Edit the records below by replacing each occurrence of "computer-use agent" with "screen assistant", leaving everything else unchanged.

## Material provided
------------------------------------

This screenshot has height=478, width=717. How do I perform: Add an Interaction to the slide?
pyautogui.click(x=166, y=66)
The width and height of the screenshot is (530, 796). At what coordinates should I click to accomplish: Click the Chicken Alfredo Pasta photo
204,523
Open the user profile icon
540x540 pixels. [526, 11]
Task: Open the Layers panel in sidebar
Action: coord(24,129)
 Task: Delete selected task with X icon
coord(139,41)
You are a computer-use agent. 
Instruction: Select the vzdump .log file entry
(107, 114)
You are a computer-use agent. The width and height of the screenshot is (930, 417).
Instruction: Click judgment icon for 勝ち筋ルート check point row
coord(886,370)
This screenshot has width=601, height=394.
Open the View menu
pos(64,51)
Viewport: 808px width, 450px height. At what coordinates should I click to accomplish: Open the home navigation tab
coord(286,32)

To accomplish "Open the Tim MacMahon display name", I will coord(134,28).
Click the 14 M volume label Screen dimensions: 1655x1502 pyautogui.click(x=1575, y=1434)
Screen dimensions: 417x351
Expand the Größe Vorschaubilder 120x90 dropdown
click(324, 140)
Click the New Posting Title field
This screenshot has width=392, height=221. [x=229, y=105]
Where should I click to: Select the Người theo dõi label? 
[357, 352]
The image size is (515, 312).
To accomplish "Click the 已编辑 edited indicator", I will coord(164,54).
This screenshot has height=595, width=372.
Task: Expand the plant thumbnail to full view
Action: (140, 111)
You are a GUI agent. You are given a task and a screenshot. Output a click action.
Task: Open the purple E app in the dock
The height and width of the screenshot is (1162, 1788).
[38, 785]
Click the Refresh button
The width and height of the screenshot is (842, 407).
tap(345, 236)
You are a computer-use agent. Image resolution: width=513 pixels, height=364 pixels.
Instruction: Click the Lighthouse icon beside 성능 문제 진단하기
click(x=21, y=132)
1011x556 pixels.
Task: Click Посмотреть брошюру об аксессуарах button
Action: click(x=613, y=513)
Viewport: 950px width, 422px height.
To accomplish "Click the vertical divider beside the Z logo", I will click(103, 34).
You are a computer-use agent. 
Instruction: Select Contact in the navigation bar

------------------------------------

## Problem solution
This screenshot has height=478, width=717. How do I perform: Add an Interaction to the slide?
pyautogui.click(x=166, y=66)
The width and height of the screenshot is (530, 796). At what coordinates should I click to accomplish: Click the Chicken Alfredo Pasta photo
204,523
Open the user profile icon
540x540 pixels. [526, 11]
Task: Open the Layers panel in sidebar
Action: coord(24,129)
 Task: Delete selected task with X icon
coord(139,41)
You are a screen assistant. 
Instruction: Select the vzdump .log file entry
(107, 114)
You are a screen assistant. The width and height of the screenshot is (930, 417).
Instruction: Click judgment icon for 勝ち筋ルート check point row
coord(886,370)
This screenshot has width=601, height=394.
Open the View menu
pos(64,51)
Viewport: 808px width, 450px height. At what coordinates should I click to accomplish: Open the home navigation tab
coord(286,32)

To accomplish "Open the Tim MacMahon display name", I will coord(134,28).
Click the 14 M volume label Screen dimensions: 1655x1502 pyautogui.click(x=1575, y=1434)
Screen dimensions: 417x351
Expand the Größe Vorschaubilder 120x90 dropdown
click(324, 140)
Click the New Posting Title field
This screenshot has width=392, height=221. [x=229, y=105]
Where should I click to: Select the Người theo dõi label? 
[357, 352]
The image size is (515, 312).
To accomplish "Click the 已编辑 edited indicator", I will coord(164,54).
This screenshot has height=595, width=372.
Task: Expand the plant thumbnail to full view
Action: (140, 111)
You are a GUI agent. You are given a task and a screenshot. Output a click action.
Task: Open the purple E app in the dock
The height and width of the screenshot is (1162, 1788).
[38, 785]
Click the Refresh button
The width and height of the screenshot is (842, 407).
tap(345, 236)
You are a screen assistant. Image resolution: width=513 pixels, height=364 pixels.
Instruction: Click the Lighthouse icon beside 성능 문제 진단하기
click(x=21, y=132)
1011x556 pixels.
Task: Click Посмотреть брошюру об аксессуарах button
Action: click(x=613, y=513)
Viewport: 950px width, 422px height.
To accomplish "Click the vertical divider beside the Z logo", I will click(103, 34).
You are a screen assistant. 
Instruction: Select Contact in the navigation bar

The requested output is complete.